Now, assessing vehicles’ NVH performance in Bosch Engineering’s state-of-the-art acoustics test center in Abstatt has just come closer to an ideal environment. The new test center relies on a soundproof hemi-anechoic chamber isolated from the outside world that makes testing and comparing new or modified components and calibrations under uniform conditions and with a view to their impact on the overall vehicle way more efficient.

All this helps reduce cost and time involved in engineering new cars’ acoustics and optimizing legacy vehicles’ acoustics.

Custom and reproducible, the development center’s measurement, analysis and evaluation procedures aim at rapidly assessing and optimizing acoustical phenomena.

“In our test center, we can quickly detect noise sources that impair driving comfort and develop countermeasures together with our customers,” added Jörg Vetter.
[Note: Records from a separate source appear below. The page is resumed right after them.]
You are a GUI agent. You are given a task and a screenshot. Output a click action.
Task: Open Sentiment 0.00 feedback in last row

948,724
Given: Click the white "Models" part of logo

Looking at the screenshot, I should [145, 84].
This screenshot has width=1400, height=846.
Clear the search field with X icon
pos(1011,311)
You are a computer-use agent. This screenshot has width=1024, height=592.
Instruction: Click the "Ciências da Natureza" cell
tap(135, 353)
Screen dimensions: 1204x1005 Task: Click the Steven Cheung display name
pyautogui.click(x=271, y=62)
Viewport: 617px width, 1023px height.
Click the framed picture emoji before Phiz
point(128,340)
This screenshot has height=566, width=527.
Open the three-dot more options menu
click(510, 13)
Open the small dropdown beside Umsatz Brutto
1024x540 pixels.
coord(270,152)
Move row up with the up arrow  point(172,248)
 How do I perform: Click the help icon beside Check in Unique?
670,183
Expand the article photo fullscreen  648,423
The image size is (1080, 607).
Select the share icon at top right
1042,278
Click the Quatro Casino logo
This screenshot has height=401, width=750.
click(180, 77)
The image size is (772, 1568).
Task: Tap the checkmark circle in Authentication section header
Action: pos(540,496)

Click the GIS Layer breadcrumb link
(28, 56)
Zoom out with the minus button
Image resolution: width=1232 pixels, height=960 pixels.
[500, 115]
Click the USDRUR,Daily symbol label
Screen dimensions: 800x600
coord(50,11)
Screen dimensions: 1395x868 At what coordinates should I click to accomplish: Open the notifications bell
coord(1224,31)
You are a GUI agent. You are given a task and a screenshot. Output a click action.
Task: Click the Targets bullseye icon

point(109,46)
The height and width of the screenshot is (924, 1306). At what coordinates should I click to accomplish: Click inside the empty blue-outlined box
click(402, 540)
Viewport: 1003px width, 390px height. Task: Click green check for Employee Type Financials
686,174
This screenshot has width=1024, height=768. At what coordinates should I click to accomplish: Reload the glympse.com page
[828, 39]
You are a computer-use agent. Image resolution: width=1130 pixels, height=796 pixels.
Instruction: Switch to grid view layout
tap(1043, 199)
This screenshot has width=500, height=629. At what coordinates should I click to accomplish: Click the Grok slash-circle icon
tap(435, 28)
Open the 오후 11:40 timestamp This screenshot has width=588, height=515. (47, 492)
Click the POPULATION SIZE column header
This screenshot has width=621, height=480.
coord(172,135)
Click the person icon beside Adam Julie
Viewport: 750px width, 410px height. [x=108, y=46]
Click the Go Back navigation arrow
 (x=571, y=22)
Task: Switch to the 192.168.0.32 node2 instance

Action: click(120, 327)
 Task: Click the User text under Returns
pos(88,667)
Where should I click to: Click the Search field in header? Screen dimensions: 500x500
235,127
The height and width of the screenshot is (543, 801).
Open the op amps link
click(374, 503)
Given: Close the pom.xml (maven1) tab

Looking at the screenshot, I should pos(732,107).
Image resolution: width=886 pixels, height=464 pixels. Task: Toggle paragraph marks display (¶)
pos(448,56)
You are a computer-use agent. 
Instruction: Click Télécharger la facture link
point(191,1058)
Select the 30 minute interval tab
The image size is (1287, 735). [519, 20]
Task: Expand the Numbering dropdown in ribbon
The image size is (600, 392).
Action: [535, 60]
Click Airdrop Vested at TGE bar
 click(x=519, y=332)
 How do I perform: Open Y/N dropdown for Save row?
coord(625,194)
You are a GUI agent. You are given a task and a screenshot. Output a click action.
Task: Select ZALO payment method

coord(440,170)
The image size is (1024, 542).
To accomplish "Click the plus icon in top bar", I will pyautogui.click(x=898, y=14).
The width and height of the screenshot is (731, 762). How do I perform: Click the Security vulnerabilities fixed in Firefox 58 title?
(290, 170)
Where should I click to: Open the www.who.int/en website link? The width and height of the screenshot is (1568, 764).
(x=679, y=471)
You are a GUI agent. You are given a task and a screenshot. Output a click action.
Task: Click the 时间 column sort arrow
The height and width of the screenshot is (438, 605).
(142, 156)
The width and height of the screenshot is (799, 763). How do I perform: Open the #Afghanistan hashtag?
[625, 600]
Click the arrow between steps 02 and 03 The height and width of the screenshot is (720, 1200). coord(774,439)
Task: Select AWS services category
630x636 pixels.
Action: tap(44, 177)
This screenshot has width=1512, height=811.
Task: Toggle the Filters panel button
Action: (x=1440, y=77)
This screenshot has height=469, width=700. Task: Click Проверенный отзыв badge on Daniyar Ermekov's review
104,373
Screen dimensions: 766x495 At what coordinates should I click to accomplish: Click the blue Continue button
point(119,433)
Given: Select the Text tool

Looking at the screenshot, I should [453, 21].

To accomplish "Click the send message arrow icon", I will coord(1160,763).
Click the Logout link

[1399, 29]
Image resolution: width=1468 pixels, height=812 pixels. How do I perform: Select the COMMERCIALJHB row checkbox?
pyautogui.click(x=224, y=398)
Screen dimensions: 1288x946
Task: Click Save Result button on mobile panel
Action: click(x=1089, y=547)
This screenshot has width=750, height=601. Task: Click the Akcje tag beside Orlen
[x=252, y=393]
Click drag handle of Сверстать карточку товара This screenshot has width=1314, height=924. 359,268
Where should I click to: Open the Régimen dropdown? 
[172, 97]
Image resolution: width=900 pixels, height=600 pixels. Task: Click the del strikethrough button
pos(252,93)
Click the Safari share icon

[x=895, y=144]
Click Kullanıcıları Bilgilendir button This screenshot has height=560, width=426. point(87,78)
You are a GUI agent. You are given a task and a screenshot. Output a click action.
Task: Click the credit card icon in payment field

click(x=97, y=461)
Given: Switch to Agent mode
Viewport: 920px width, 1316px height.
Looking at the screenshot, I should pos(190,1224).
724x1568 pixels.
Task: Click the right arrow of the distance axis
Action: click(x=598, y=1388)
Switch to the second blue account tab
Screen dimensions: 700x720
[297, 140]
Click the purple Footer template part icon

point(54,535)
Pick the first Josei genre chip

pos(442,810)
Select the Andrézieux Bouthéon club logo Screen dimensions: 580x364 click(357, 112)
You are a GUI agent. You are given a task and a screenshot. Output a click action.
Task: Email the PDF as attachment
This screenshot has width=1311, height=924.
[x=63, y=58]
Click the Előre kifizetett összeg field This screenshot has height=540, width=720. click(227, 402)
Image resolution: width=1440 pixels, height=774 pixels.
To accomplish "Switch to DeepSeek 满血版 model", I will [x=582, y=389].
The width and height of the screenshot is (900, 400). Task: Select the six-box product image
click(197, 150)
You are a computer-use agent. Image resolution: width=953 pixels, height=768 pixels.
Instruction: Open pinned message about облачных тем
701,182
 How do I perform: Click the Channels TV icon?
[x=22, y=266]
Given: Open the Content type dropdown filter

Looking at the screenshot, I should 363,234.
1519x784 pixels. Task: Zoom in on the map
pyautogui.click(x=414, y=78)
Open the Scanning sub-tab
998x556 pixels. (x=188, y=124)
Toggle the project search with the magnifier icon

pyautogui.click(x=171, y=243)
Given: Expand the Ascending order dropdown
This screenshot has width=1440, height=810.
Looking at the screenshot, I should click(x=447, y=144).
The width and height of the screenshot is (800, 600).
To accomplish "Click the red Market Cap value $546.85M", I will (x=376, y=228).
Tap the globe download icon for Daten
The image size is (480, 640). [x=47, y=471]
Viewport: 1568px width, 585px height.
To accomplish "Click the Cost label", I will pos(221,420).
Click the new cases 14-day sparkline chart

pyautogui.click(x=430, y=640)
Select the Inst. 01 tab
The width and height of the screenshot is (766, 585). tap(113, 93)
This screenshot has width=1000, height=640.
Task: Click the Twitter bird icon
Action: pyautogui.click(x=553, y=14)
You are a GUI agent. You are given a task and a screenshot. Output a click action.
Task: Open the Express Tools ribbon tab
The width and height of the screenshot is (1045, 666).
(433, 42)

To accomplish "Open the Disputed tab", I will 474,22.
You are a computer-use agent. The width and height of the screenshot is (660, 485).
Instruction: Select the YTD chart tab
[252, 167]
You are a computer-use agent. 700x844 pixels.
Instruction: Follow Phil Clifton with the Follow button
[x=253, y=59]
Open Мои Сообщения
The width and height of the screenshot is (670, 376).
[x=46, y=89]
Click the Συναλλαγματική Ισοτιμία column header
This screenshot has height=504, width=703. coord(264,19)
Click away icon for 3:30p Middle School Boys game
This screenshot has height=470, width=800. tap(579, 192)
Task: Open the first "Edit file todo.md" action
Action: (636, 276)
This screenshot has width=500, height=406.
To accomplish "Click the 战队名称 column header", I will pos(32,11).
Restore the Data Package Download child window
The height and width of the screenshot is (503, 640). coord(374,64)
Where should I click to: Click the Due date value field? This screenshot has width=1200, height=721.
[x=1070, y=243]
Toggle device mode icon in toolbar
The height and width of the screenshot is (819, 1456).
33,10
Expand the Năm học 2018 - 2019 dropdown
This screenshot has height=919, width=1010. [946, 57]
Specially equipped chassis dynamometer is the centerpiece of Bosch Engineering’s acoustics test center in Abstatt. It can be used for all type of vehicles and drives, from combustion engine, a hybrid drive and an electric drive to all-wheel, front-wheel and rear-wheel drivetrains. The four independently controllable rollers deliver 150 kW each for speeds up to 250 km/h. Various wheel torques can be simulated such as a cornering car and wheel loads. A well-insulated test cabin and silent rollers reduce background noise to a minimum so engineers can detect and measure even very low sound pressure levels. This feature represents a great competitive advantage, especially when it comes to testing electric vehicles. Having no combustion engine to mask automotive noise, the acoustics of powertrain peripherals are far more perceptible. Hydrogen vehicles are also covered by the test bench design, which includes specific monitoring functions for them.

The lab, sound studio and chassis dynamometer are installed in separate rooms.

The lab is equipped with precision instrumentation aimed at measuring vibration and sound pressure levels and conducting modal analyses to break down dynamic NVH behavior. The sound studio features high-tech equipment including headphones for binaural reproduction and a 13-speaker array for higher-order Ambisonics reproduction. This setup enables engineers at Bosch to compare diverse components’ acoustic behavior in the virtual realm without having to install them in the actual vehicle. It is also possible to switch between two NVH scenarios at the push of a button for A/B comparisons.

Upstream from the testing area is an assembly hall. It serves as a staging area to prepare vehicles for tests. The test center has capacity for preconditioning up to ten cars simultaneously, which offers an efficient means of executing even very extensive sets of measurements and achieving reproducible results.